感觉我的做法并不是最优做法...
考虑一个置换(g)中的一个置换环(S)
在(g^n)的形态中,它变为了(gcd(n, |S|))个长度相同的置换环
那么,我们考虑对(f)的所有置换环考虑
所有的长度相同的置换环都可以合并
如果(a)个长度为(b)的置换环合并成一个环,那么方案数为(b^{a - 1} (a - 1)!)
需要判掉不合法的情况
其意义是考虑第一个置换以及固定第一个元素,其他任意选择
以这个弄出指数生成函数(F(x)),那么对于长度为(b)的合并方案就是(e^{F(x)} [num(b)])
对于每个长度都这么讨论即可
复杂度(O(n log n))
#include <cstdio>
#include <vector>
#include <cstring>
#include <iostream>
#include <algorithm>
using namespace std;
#define ll long long
#define ri register int
#define rec(io, ed) for(ri io = 0; io < ed; io ++)
#define rep(io, st, ed) for(ri io = st; io <= ed; io ++)

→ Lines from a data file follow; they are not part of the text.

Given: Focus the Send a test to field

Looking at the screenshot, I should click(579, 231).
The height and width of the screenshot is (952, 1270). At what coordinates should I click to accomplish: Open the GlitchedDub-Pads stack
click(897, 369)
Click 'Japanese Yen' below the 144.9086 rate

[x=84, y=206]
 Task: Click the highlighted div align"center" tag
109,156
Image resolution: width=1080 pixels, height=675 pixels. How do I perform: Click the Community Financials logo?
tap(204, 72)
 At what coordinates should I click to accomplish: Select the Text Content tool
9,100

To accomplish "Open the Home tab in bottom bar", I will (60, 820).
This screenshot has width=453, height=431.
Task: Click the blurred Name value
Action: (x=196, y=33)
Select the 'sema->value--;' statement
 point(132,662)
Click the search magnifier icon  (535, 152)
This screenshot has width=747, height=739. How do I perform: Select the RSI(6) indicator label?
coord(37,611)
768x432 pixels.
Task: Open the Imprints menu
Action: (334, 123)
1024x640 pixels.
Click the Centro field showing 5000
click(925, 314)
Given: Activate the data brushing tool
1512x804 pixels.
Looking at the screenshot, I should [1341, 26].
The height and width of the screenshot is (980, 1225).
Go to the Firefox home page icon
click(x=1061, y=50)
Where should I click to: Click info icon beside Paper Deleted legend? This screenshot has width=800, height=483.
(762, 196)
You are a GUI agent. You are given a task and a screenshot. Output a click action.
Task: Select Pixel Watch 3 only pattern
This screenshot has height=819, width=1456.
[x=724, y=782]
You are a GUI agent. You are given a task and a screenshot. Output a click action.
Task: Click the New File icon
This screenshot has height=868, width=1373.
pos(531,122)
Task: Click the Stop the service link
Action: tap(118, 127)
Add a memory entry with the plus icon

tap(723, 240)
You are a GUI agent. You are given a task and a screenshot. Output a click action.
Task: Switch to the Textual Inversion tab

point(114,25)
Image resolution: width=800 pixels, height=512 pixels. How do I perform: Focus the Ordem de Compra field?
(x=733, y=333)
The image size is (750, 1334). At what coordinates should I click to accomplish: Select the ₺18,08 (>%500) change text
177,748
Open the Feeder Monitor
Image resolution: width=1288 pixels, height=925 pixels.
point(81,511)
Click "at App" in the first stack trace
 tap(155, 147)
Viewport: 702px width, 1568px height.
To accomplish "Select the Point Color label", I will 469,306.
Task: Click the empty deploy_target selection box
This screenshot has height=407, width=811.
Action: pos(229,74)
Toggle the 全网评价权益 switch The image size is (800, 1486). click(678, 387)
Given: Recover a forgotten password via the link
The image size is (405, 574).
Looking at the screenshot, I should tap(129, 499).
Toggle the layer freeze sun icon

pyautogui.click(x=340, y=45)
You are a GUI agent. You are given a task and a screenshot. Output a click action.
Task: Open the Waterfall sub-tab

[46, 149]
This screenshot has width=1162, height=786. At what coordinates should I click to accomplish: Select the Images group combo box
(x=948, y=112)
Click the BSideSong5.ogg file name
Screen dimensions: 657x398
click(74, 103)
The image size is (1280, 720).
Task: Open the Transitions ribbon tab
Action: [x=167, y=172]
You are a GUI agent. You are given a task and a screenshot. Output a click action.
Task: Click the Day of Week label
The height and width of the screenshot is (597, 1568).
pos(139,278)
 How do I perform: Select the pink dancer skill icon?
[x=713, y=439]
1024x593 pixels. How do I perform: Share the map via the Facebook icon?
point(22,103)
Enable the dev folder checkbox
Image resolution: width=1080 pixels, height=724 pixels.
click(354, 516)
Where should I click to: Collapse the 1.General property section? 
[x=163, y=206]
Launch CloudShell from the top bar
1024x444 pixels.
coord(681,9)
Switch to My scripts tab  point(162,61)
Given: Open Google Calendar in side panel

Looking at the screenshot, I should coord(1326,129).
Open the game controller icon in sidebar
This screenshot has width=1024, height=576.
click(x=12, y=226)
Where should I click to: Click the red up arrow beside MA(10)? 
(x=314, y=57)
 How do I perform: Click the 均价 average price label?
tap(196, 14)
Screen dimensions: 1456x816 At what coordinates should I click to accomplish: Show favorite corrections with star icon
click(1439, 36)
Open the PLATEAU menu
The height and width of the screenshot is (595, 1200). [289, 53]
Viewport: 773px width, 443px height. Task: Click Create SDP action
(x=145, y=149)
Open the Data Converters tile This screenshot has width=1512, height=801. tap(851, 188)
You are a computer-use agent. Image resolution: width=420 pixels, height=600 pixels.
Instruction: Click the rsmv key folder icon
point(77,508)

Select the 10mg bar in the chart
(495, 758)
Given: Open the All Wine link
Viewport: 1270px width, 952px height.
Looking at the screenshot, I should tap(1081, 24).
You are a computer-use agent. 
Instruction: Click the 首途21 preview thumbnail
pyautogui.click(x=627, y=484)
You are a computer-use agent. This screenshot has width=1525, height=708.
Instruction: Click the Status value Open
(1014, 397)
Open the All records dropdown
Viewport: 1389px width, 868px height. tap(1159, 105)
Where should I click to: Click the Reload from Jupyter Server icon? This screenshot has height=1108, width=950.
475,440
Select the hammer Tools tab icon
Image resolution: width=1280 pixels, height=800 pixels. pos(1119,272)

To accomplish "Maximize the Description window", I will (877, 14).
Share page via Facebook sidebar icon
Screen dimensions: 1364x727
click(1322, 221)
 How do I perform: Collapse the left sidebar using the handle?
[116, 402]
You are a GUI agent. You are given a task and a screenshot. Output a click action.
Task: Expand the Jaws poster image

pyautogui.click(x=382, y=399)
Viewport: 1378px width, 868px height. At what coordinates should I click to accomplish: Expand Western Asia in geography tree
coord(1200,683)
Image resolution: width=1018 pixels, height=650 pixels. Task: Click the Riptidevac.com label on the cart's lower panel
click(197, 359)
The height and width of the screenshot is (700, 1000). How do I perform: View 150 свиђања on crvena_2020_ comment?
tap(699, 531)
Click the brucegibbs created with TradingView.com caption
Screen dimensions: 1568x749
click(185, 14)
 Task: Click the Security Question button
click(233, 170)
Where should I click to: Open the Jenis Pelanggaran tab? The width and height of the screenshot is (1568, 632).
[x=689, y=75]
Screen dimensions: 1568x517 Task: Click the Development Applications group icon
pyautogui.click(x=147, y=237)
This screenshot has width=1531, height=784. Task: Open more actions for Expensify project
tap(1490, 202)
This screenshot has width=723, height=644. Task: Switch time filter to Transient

#define drep(io, ed, st) for(ri io = ed; io >= st; io --)
#define gc getchar
inline int read() {
int p = 0, w = 1; char c = gc();
while(c > '9' || c < '0') { if(c == '-') w = -1; c = gc(); }
while(c >= '0' && c <= '9') p = p * 10 + c - '0', c = gc();
return p * w;
}
const int sid = 3e5 + 5;
const int mod = 998244353;
inline void inc(int &a, int b) { a += b; if(a >= mod) a -= mod; }
inline void dec(int &a, int b) { a -= b; if(a < 0) a += mod; }
inline int mul(int a, int b) { return 1ll * a * b % mod; }
inline int fp(int a, int k) {
int ret = 1;
for( ; k; k >>= 1, a = mul(a, a))
if(k & 1) ret = mul(ret, a);
return ret;
}
int n, rev[sid];
int vis[sid], nc[sid], p[sid];
inline void init(int Mn, int &N, int &lg) {
N = 1, lg = 0;
while(N < Mn) N <<= 1, lg ++;
}
inline void NTT(int *a, int n, int opt) {
rec(i, n) if(i < rev[i]) swap(a[i], a[rev[i]]);
for(ri i = 1; i < n; i <<= 1)
for(ri j = 0, g = fp(3, (mod - 1) / (i << 1)); j < n; j += (i << 1))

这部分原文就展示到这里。